Which will break existing configs for what benefit?

I'm not convinced the churn improves matters. Presumably the kernel 
command line paremeter is still rdinit= and grub still uses the "initrd" 
command to load an external cpio.gz.

But I bisect to find breakage like that every release so I assume the 
other embedded linux developers... are mostly shipping 10+ year old 
kernels that use half the memory of today's.

> Details
> ====
> I not only removed initrd, I also removed a lot of code, which
> became dead, including a lot of code in arch/.
> 
> Still I think the only two architectures I touched in non-trivial
> way are sh and 32-bit arm.
> 
> Also I renamed some files, functions and variables (which became misnomers) to proper names,
> moved some code around, removed a lot of mentions of initrd
> in code and comments.

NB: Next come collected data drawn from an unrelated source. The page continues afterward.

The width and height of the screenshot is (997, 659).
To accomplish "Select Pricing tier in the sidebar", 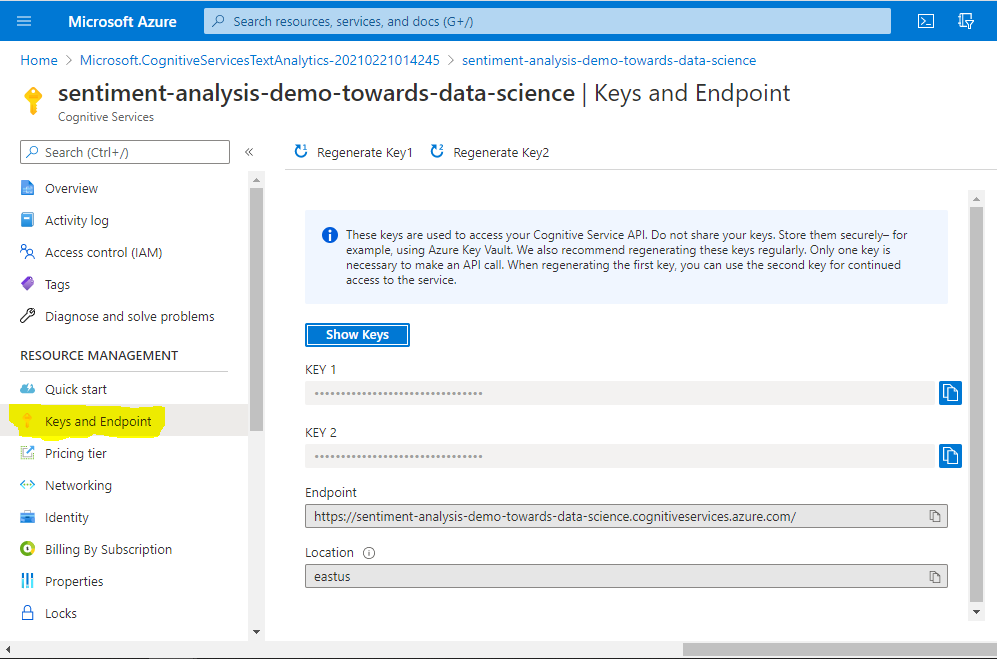I will click(x=75, y=453).
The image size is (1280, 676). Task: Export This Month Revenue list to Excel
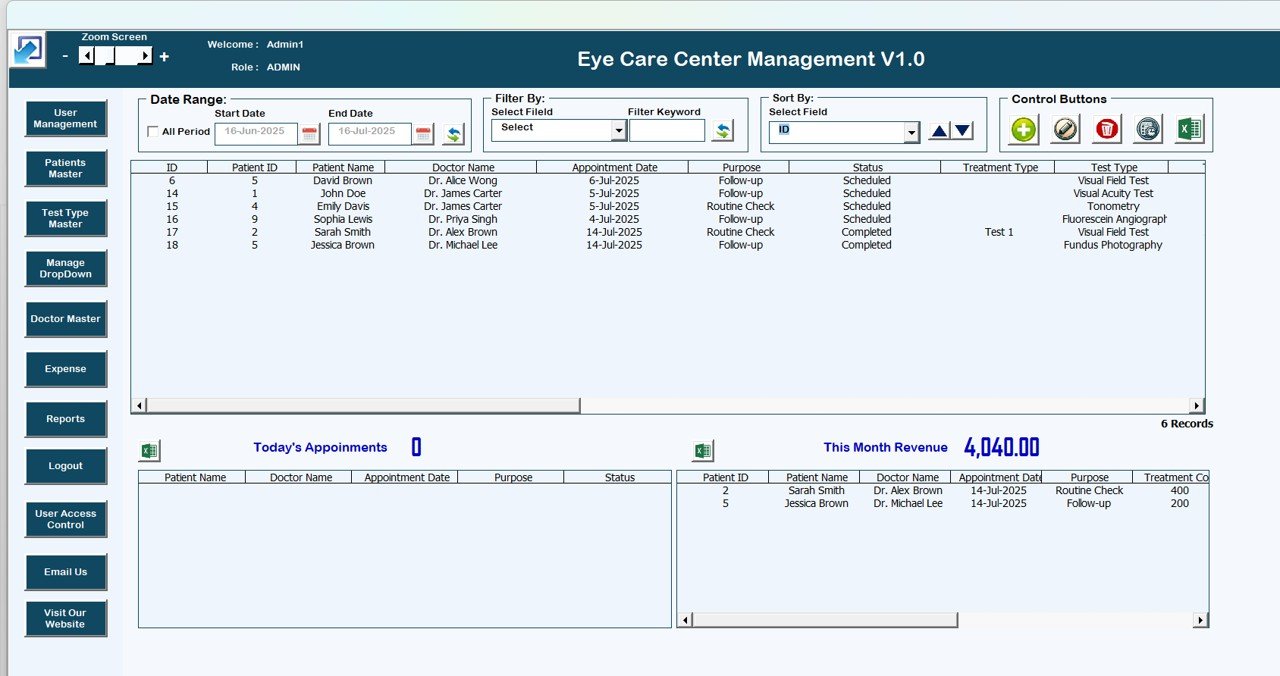point(703,450)
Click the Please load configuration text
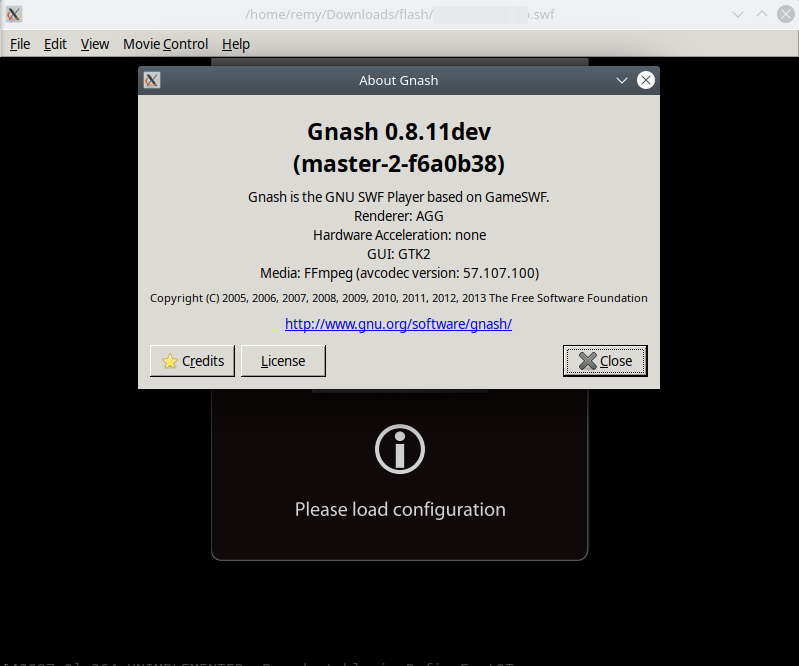This screenshot has height=666, width=799. [400, 510]
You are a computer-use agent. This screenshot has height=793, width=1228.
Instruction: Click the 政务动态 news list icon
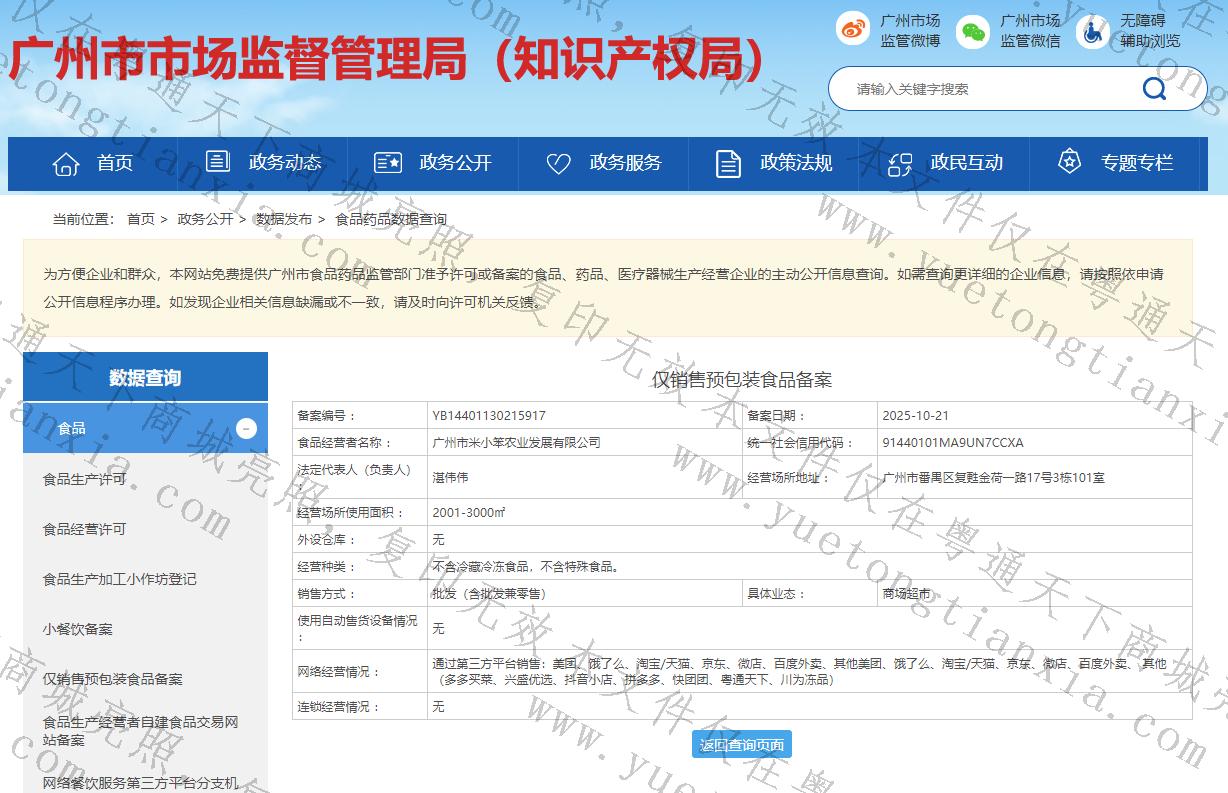pos(217,162)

Also I cleaned up some docs.

Now that lkml.iu.edu is back up (yay!) all the links in 
ramfs-rootfs-initramfs.txt can theoretically be fixed just by switching 
the domain name.

> For example, I renamed the following global variables:
> 
> __initramfs_start
> __initramfs_size

That already said initramfs, and you renamed it.

> phys_initrd_start
> phys_initrd_size
> initrd_start
> initrd_end

Which is data delivered through grub's "initrd" command. Here's how I've 
been explaining it to people for years:

1) initrd is the external blob from the bootloader's initrd= option.

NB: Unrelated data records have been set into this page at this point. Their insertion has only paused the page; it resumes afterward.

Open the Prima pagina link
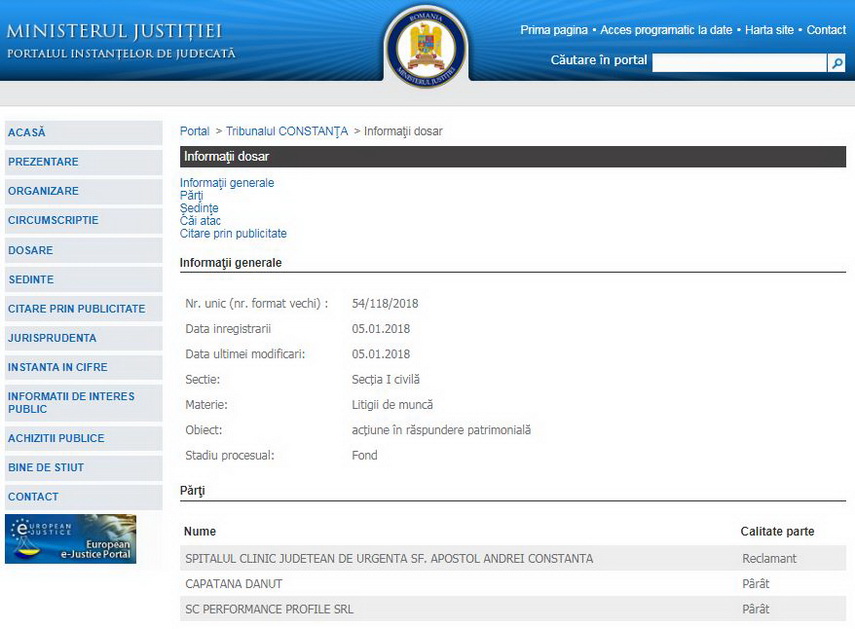The width and height of the screenshot is (855, 629). click(554, 30)
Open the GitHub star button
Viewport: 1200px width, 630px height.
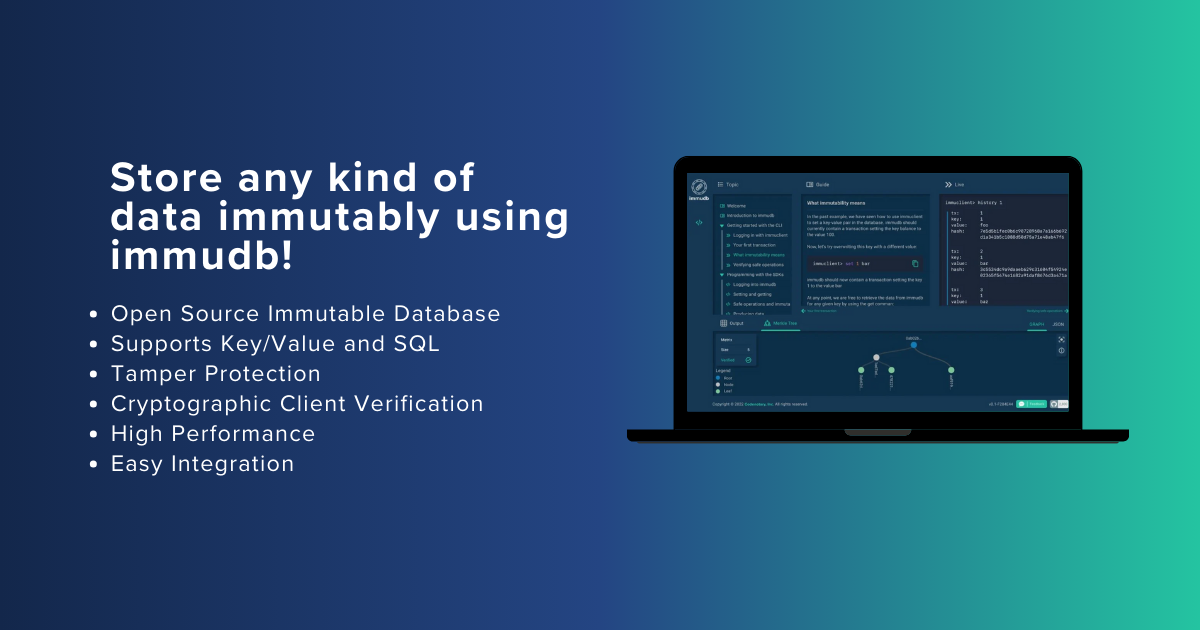pos(1059,404)
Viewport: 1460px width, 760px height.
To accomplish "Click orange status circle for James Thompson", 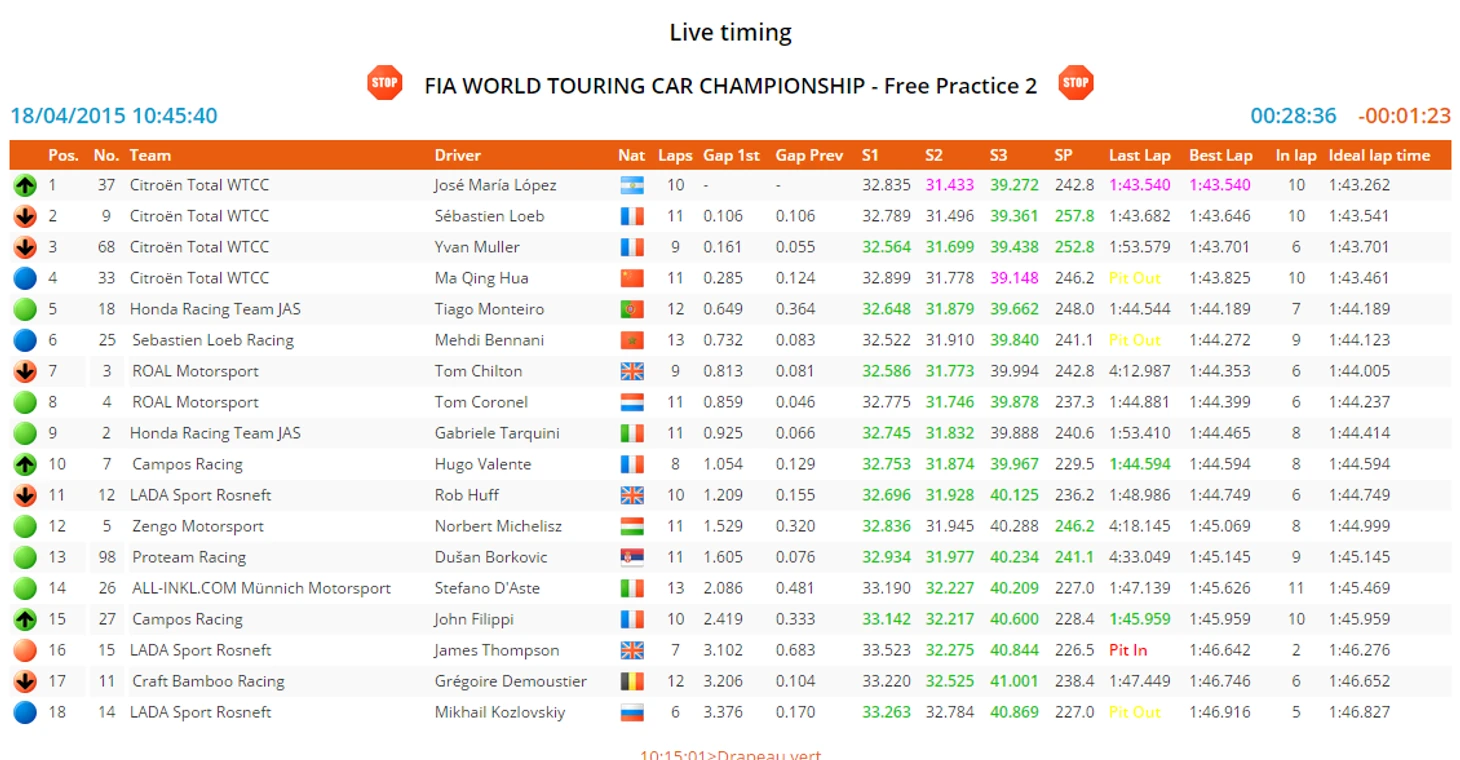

2) initramfs is the extractor plumbing, _init code that gets discarded.

3) rootfs is (for some reason) the name of the mounted filesystem in 
/proc/mounts (because letting it say "ramfs" or "tmpfs" like normal in 
/proc/mounts would be consistent and immediately understandable, so they 
couldn't have that).

(No I don't know why it's called rootfs. Having things like df not show 
overmounted filesystems isn't special case logic, why...? The argument 
to special case this because you can't unmount it is like saying PID 1 
shouldn't have a number because it can't exit. I would happily call the 
whole thing initramfs... but it's already not.)

> to:
> 
> __builtin_initramfs_start
> __builtin_initramfs_size
> phys_external_initramfs_start
> phys_external_initramfs_size
> virt_external_initramfs_start
> virt_external_initramfs_end

Do you believe people will understand what the slightly longer names are 
without looking them up?

I'm all for removing obsolete code, but a partial cleanup that still 
leaves various sharp edges around isn't necessarily a net improvement. 
Did you remove the NFS mount code from init/do_mounts.c? Part of the 
initramfs justification back in 2005 was "you can have a tiny initramfs 
set up our root filesystem so most of the init special casing can go"... 
and then they added CONFIG_DEVTMPFS_MOUNT but made it ONLY apply to the 
fallback root after the system has decided NOT to stay on rootfs, and 
ignored my patches to at least make it consistent.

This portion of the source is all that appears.